Pas besoin d’être journaliste en Corée du Nord, en Syrie, en Chine, en Turquie ou encore à Cuba pour être confronté à cette réalité. L’hostilité envers les médias gagne toutes les régions du monde, y compris les démocraties occidentales. L’Europe, un continent pourtant traditionnellement sûr, a été frappée par deux assassinats de journalistes d’investigation en l’espace de cinq mois, à Malte et en Slovaquie. Reporters Sans frontières en est convaincu: les chefs d’Etat ont leur part de responsabilité dans ce climat de haine. En effet, un nombre croissant voit les médias non plus comme un fondement essentiel de la démocratie mais comme des adversaires. Donald Trump n’a aucun problème à les qualifier d’«ennemis du peuple», le président tchèque Milos Zeman s’est présenté à une conférence de presse muni d’une kalachnikov factice sur laquelle était inscrit le mot «journalistes». La France a quant à elle brillé dans l’exercice du mediabashing pendant la dernière campagne présidentielle, notamment à travers Jean-Luc Mélenchon qui a crié au complot médiatique et déclaré que «la haine des médias et de ceux qui les animent est juste et saine».

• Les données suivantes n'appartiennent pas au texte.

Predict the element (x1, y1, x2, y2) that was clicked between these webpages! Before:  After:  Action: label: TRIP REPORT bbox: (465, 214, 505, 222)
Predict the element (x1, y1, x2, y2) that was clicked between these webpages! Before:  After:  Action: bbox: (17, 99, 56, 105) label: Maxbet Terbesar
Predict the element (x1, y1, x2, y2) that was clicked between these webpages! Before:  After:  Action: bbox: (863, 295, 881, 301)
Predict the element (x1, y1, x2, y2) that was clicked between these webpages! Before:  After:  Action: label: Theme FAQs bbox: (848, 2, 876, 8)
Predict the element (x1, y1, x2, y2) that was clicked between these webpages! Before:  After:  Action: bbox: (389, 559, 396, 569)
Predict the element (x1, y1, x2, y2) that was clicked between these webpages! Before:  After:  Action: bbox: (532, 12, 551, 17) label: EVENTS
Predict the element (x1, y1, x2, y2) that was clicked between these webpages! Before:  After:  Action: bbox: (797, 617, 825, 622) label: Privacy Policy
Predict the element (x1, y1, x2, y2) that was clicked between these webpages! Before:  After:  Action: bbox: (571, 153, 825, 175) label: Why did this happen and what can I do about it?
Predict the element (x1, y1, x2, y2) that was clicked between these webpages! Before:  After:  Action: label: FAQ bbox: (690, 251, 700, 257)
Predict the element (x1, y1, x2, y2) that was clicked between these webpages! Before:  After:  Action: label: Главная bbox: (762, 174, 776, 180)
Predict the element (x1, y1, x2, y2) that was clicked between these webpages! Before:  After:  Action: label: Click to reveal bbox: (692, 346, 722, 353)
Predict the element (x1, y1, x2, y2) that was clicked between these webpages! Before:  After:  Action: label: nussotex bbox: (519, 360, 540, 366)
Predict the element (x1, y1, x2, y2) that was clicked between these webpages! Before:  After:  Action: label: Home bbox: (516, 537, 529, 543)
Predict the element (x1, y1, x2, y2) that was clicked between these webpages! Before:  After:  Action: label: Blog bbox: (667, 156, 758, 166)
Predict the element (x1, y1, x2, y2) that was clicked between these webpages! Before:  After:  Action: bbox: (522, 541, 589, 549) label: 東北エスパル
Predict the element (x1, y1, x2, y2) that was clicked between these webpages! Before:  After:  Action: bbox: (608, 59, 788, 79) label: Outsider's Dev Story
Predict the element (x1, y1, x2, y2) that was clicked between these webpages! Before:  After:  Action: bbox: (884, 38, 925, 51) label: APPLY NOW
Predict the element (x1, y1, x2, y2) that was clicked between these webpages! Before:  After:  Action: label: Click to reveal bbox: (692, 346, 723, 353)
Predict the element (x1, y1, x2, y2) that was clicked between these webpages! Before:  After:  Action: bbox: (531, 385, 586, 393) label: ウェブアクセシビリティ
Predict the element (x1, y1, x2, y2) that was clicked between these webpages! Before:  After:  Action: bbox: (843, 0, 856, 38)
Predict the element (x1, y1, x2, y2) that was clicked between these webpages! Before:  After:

En Suisse, le problème se présente différemment mais est tout aussi inquiétant. Même si la menace qui pesait sur le service public à travers la votation sur la suppression de la redevance No Billag a été écartée, d’autres signaux sont au rouge. D’abord, la concentration toujours plus accrue des médias, mais aussi l’accaparement des titres par l’ex-conseiller fédéral UDC Christoph Blocher qui est littéralement en train de construire un empire médiatique, ou encore les licenciements massifs dans les rédactions (ATS et Tamedia) qui mettent en péril la couverture médiatique du pays, et de fait, la démocratie. Outre l’appauvrissement de la diversité de la presse, le syndicat des journalistes Impressum pointe de plus en plus de professionnels victimes d’accusations «insensées» et traînés devant les tribunaux. «Notre liberté dépend de la liberté de la presse, et elle ne saurait être limitée sans être perdue», disait déjà le président américain Thomas Jefferson au tout début du XVIIIe siècle. Tâchons alors de la soigner.